Coal was to the nineteenth century what oil was to the twentieth: the fuel that powered everything else. By gaining control of the Ranigunj coalfields, Dwarakanath secured a strategic resource that gave him leverage over a wide range of industries. Whoever controlled coal supply controlled the cost of running steam engines, ships, and factories. This was the kind of structural advantage that competitors simply could not easily replicate, which is why the colonial government tried repeatedly, and somewhat desperately, to break his near-monopoly.

Tagore used British managers to operate his coal mines, who had to contend with a host of difficulties: “floods, fires, engine breakdowns, cash shortages, labour strikes, and desperate struggles in the fields and lawcourts against rival operators over mine labour, riverside wharves, and mining leases.”
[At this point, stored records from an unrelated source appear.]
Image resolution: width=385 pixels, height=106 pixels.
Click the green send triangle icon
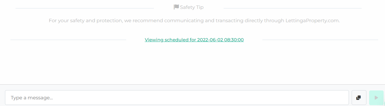[x=376, y=98]
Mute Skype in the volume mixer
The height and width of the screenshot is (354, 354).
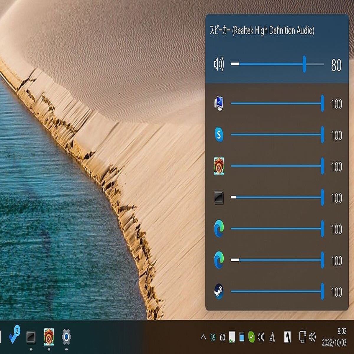tap(219, 135)
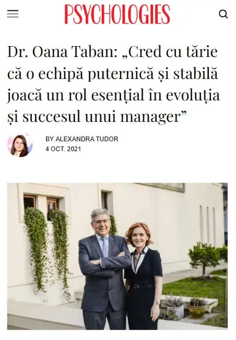Screen dimensions: 236x340
Task: Open the Dr. Oana Taban article headline
Action: coord(113,84)
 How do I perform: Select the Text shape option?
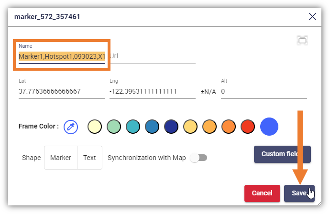[x=89, y=158]
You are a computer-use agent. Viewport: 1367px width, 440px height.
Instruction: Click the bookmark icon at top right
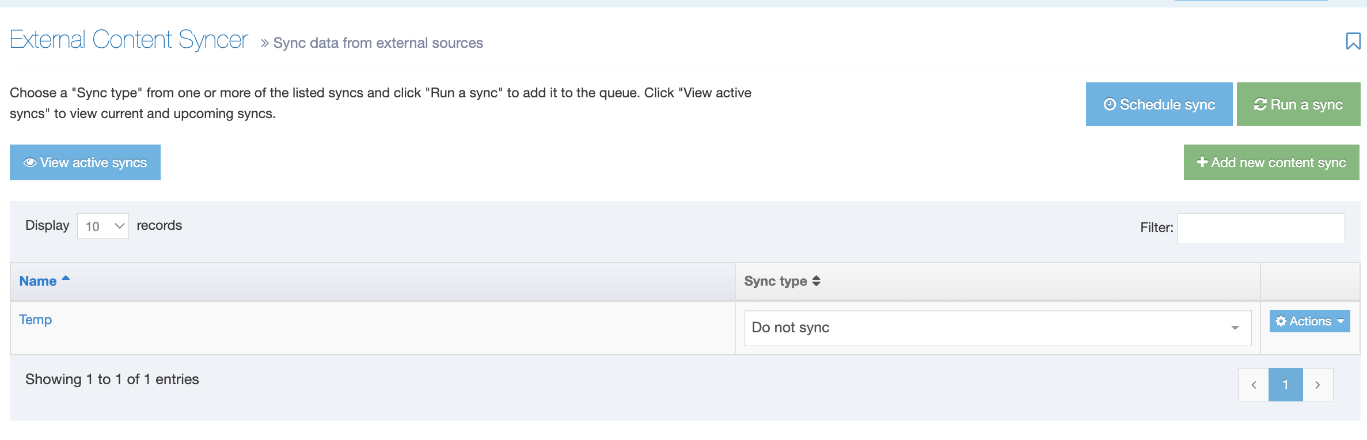click(x=1353, y=41)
Moreover, if the problems of mining were not severe enough, the transportation of coal from Ranigunj to Calcutta presented an even worse problem. Kling describes the journey in an evocative passage that sums up the process and the predicament:

“All shipping was done during a ten-day period in the rainy season when the Damodar was high enough to support the boats. Hundreds of boats were tied to the ghats of Carr, Tagore and Company; each was loaded with 200 to 600 maunds of coal and sent downstream to Amta in western Howrah District. The coal was piled at the Amta Depot, under the supervision of Mr. Martin, and in time trans-shipped to coal depots near Calcutta. Meanwhile, the boatmen returned to Raniganj for another load, the average boat carrying three to four loads per season. The boatmen, a temperamental lot who frequently went on strike, were paid by the load but were given advances to keep them available for the dash. If the river was too low, they would dump coal overboard along the way, and invariably less arrived at Amta than left Raniganj.”

Despite these harsh conditions, Carr, Tagore and Co’s coal business prospered, particularly after the steep increase in the demand for coal to fuel the warships that were being sent by the British Indian Government to China during the First Opium War of 1839–1842. Dwarakanath also profited from importing coal from England and selling it to the Government at this time. Moreover, Dwarakanath consolidated his coal holdings by merging the collieries of rival English owners of the Naraincoory mines with those of his own, giving birth to the Bengal Coal Company, then the largest coal company in India.

A notable aspect of the formation of Bengal Coal Company was that the right of management of the company was perpetually vested in Carr, Tagore & Co. This arrangement marked the beginning of a form of business organisation that would later come to be identified with British firms operating in India—the managing agency—but it was Dwarakanath who introduced it in India and used it to his advantage repeatedly.